[Stored items]
----------------------------------------

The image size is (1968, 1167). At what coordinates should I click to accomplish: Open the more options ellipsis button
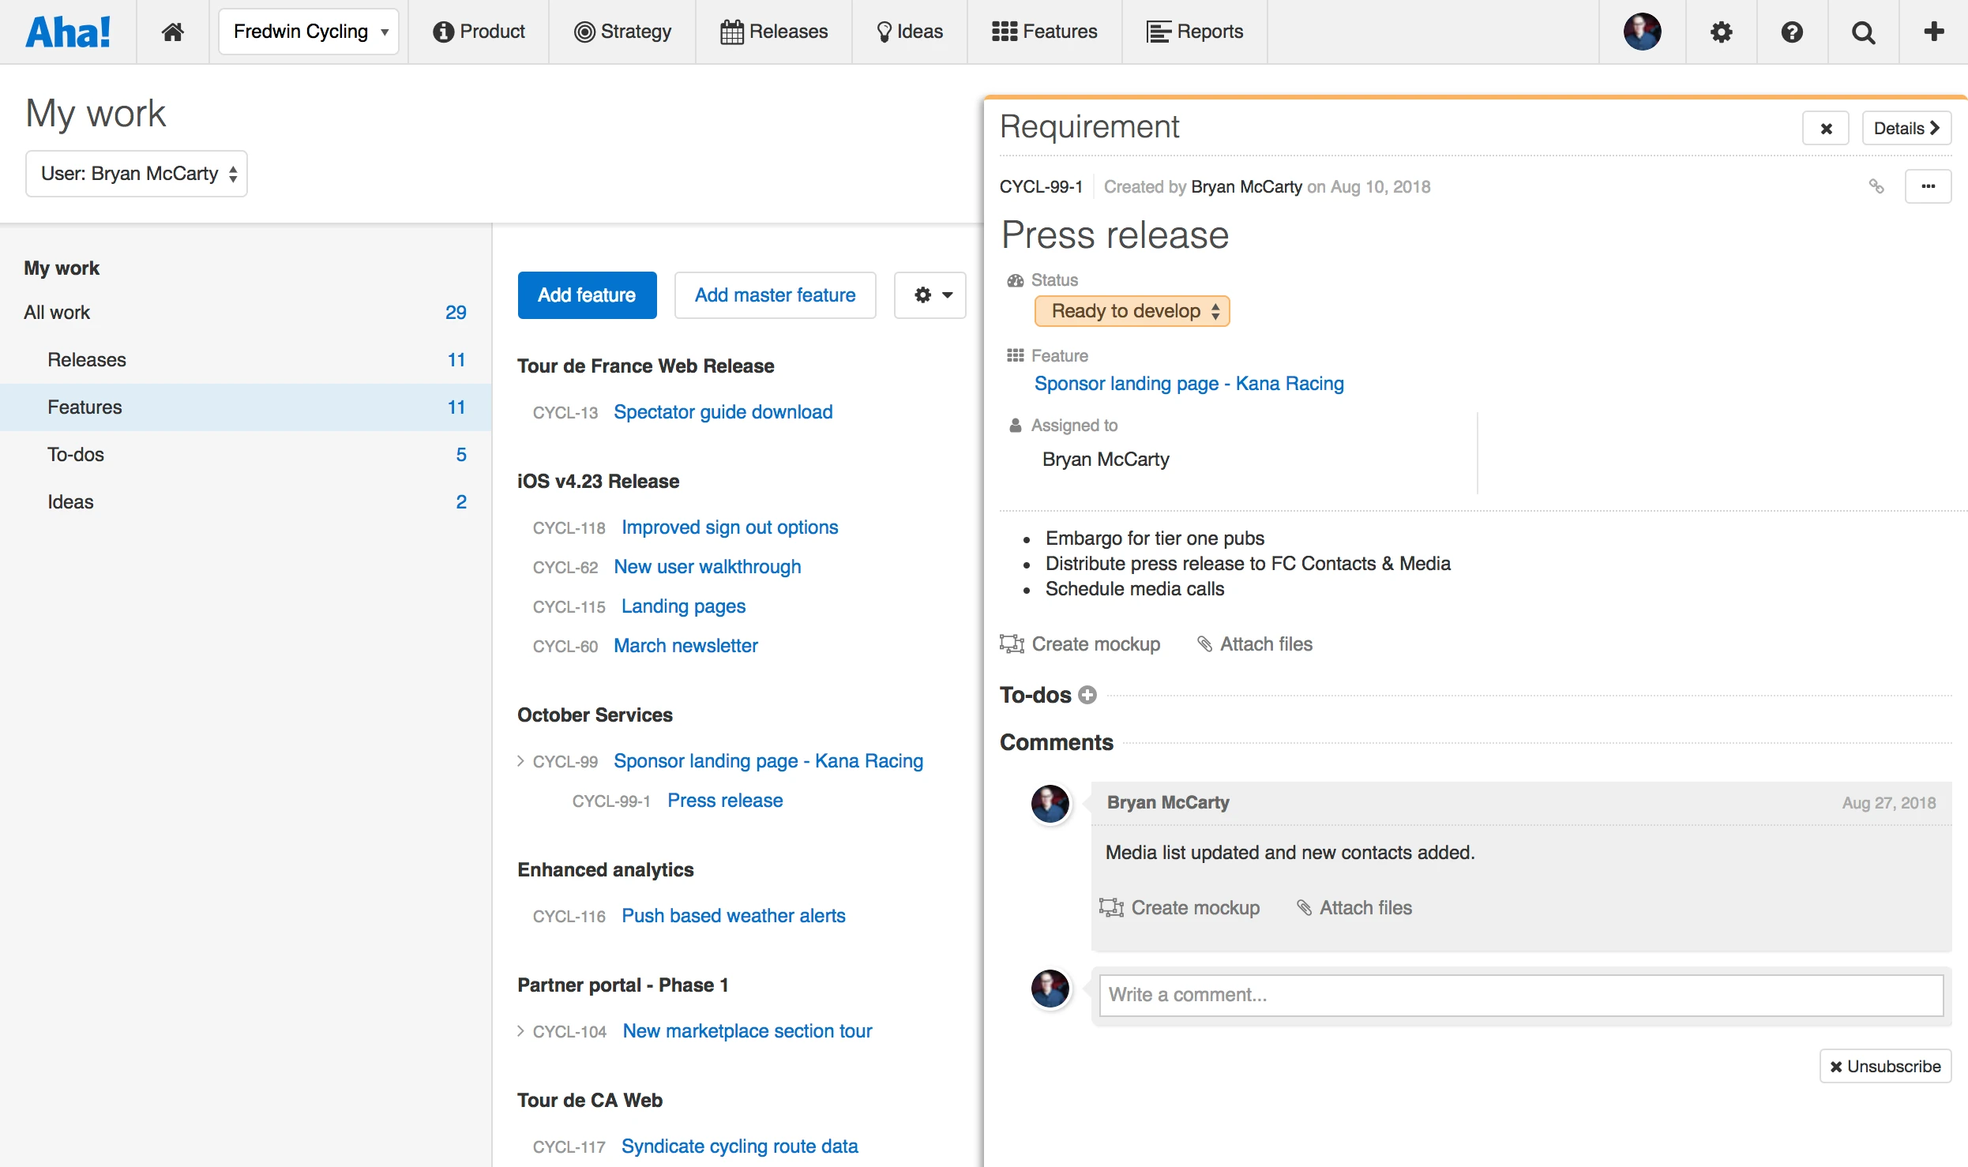(x=1928, y=186)
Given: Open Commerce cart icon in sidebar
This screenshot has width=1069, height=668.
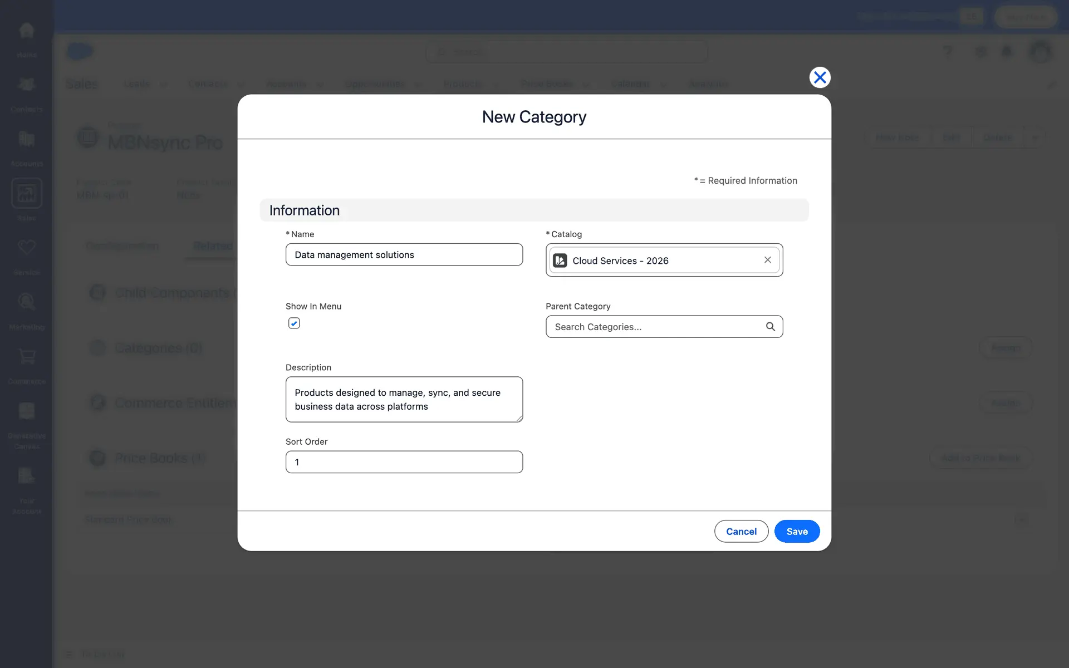Looking at the screenshot, I should [x=27, y=357].
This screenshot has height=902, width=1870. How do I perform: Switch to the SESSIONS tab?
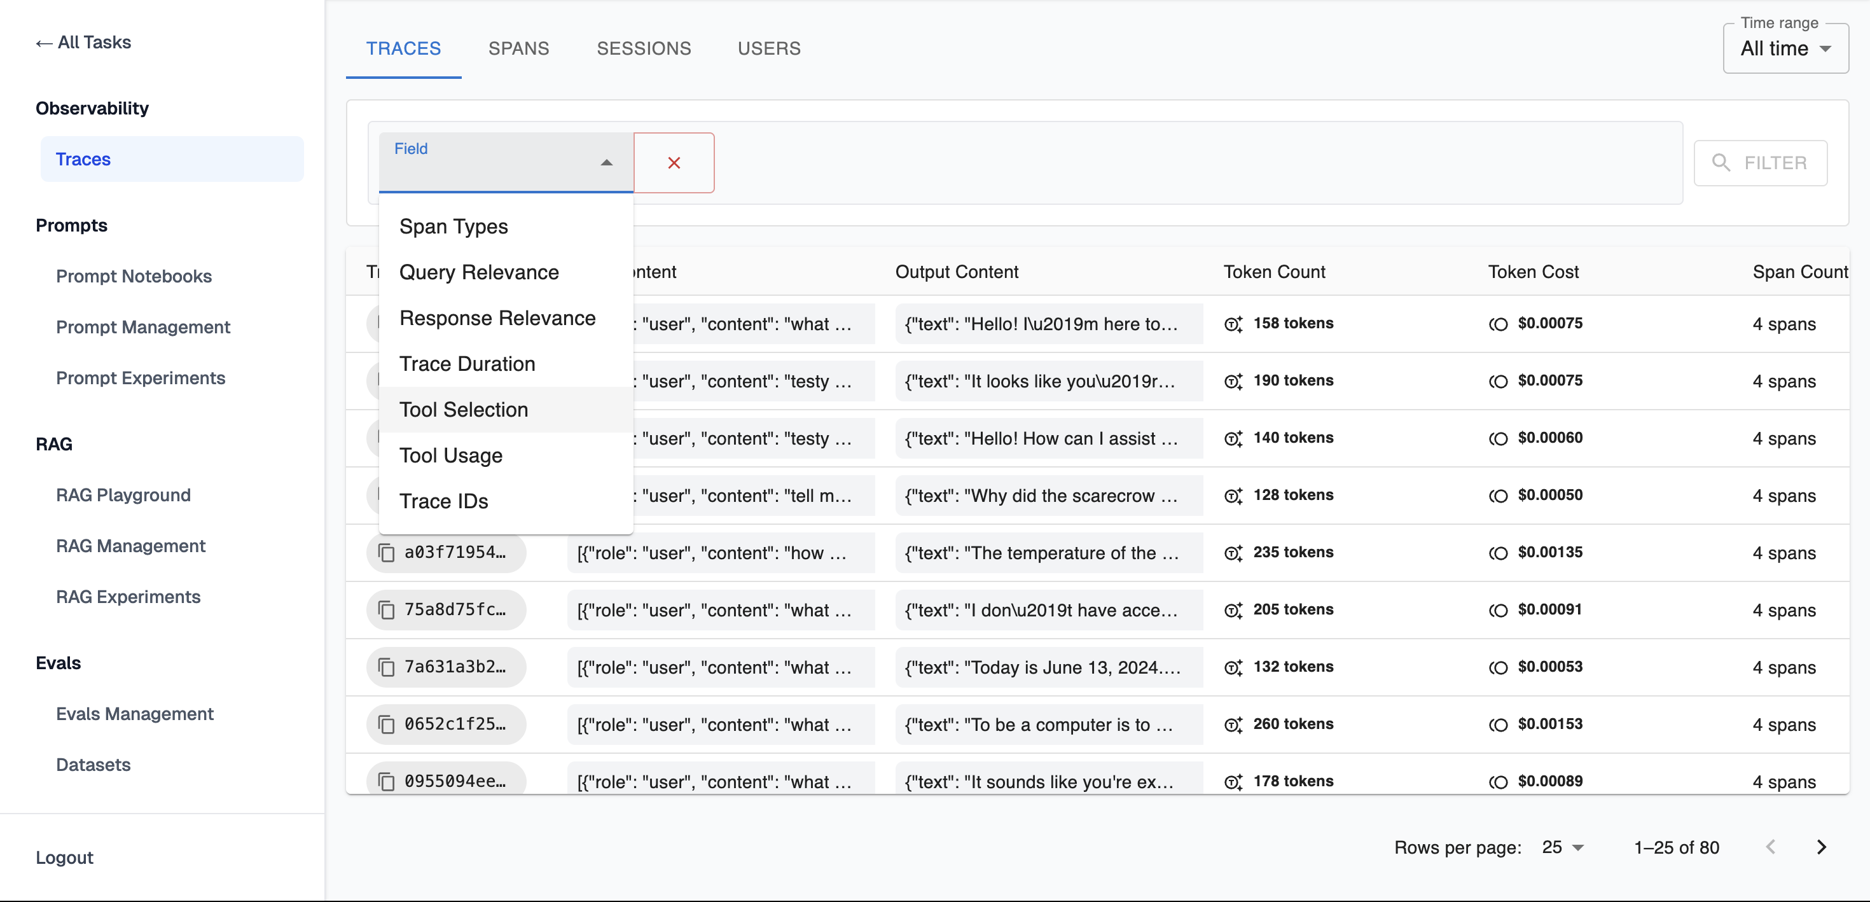click(x=643, y=49)
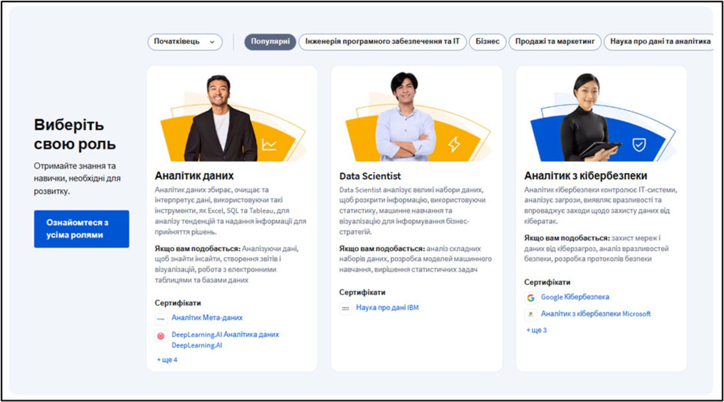Image resolution: width=724 pixels, height=402 pixels.
Task: Click the Meta logo icon beside Аналітик Мета-даних
Action: pos(161,319)
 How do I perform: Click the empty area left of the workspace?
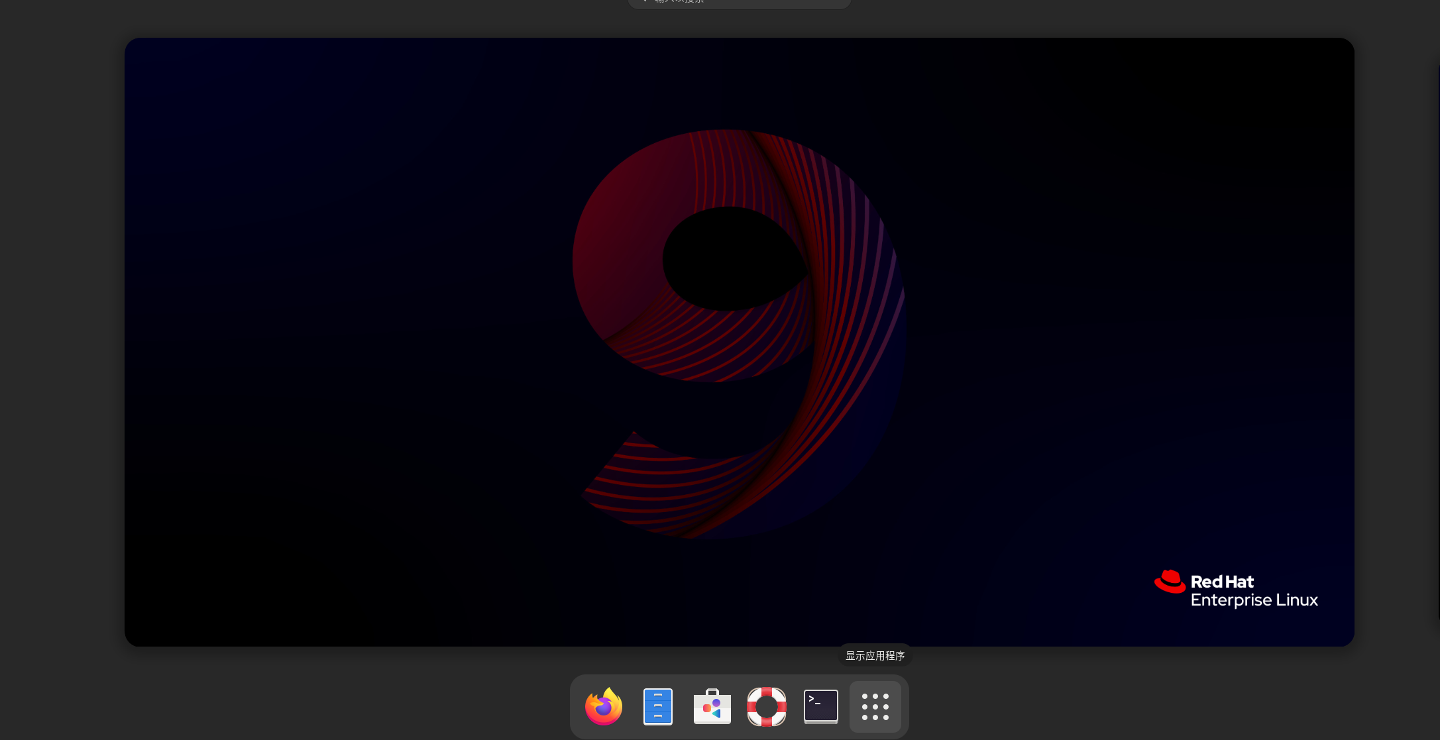[x=61, y=342]
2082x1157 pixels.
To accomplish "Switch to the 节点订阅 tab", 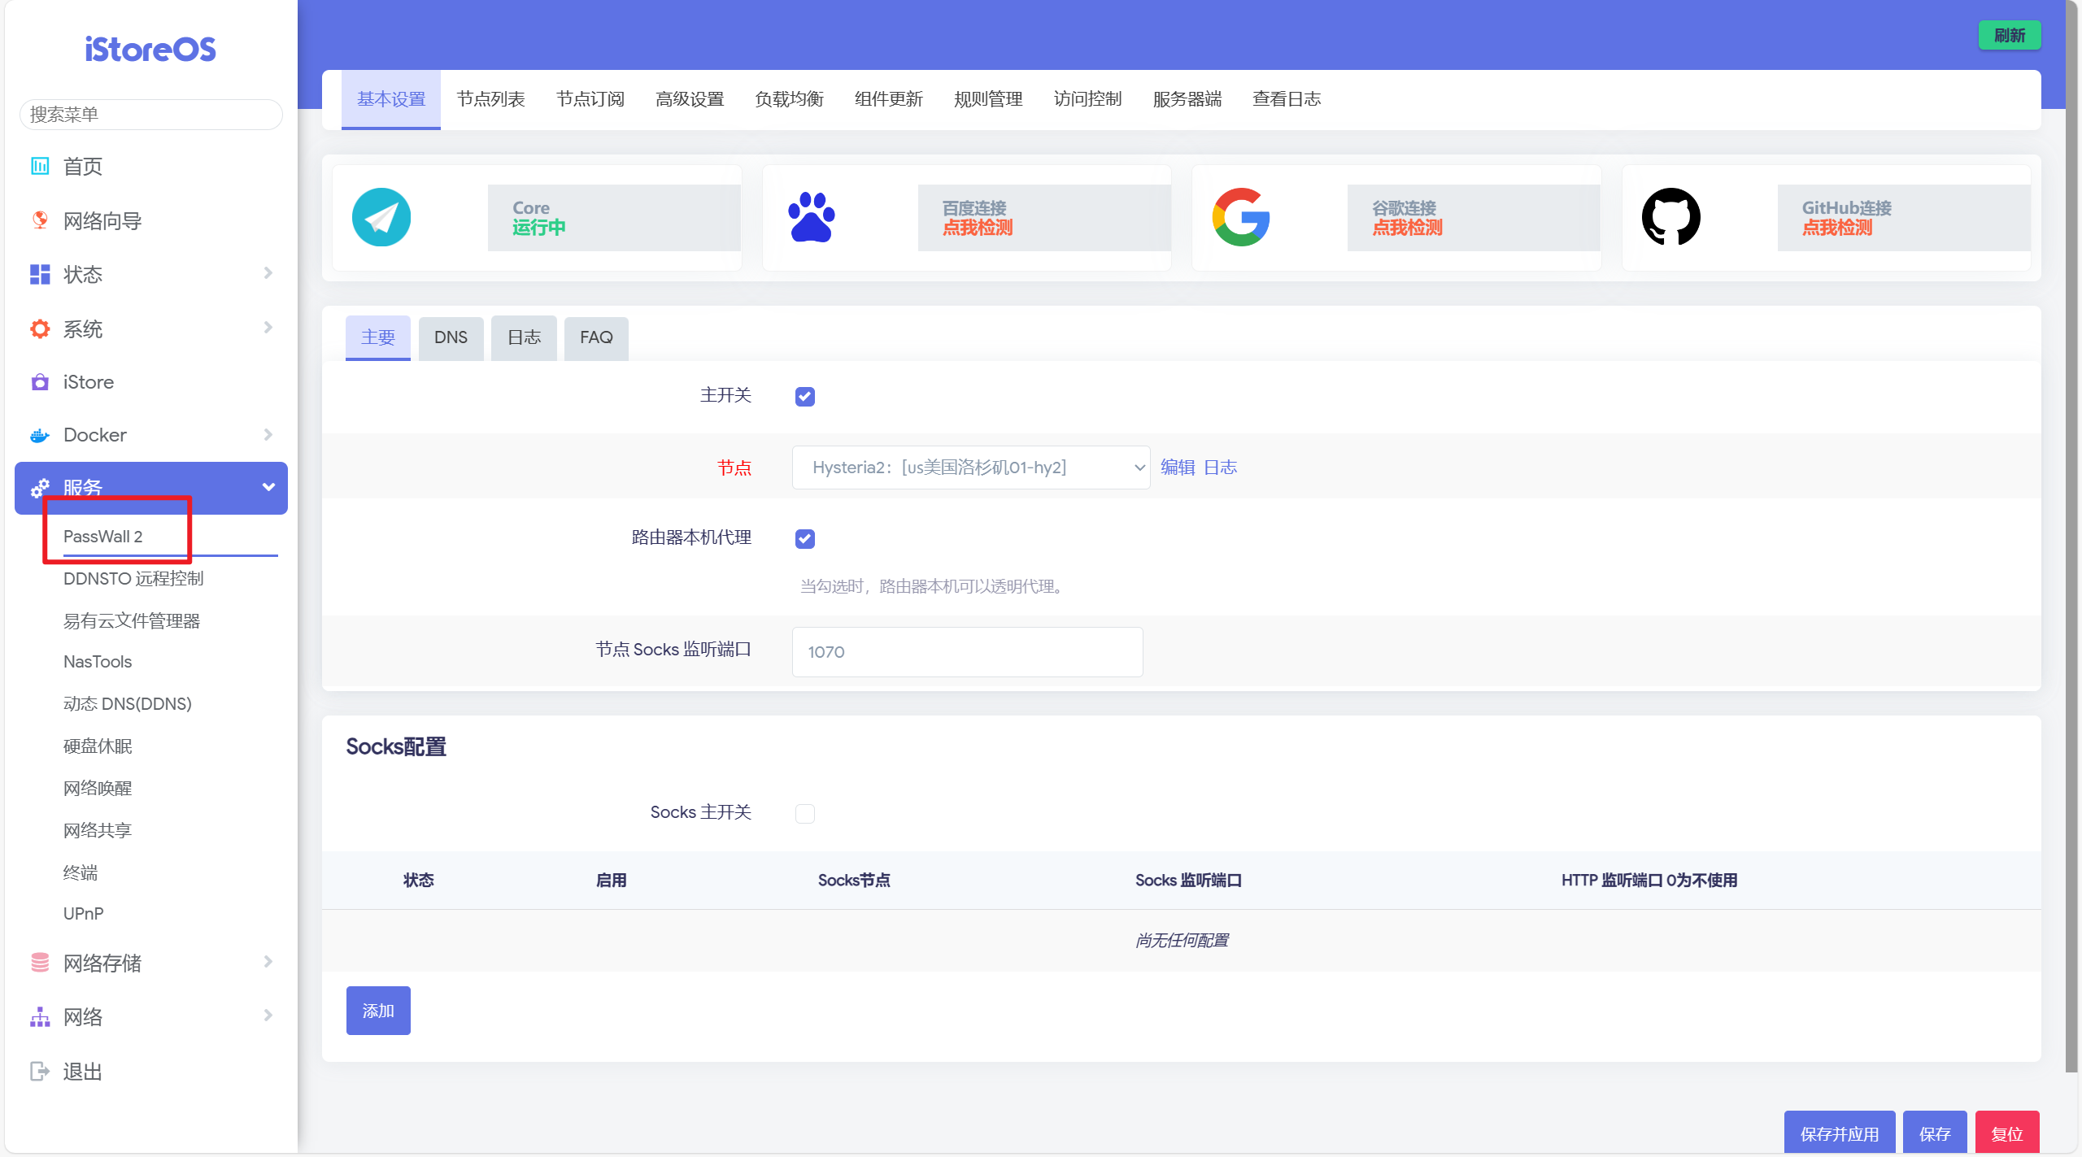I will (590, 99).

----------------------------------------

* ABOUT THIS EXERCISE:
Leave the pictures out and repeat exactly the lines from the beginning of the records to the line bearing "Given: Open Commerce cart icon in sidebar", both ends counted.

* RESPONSE BELOW:
The image size is (1968, 1167). At what coordinates should I click to accomplish: Open the more options ellipsis button
(x=1928, y=186)
Given: Open Commerce cart icon in sidebar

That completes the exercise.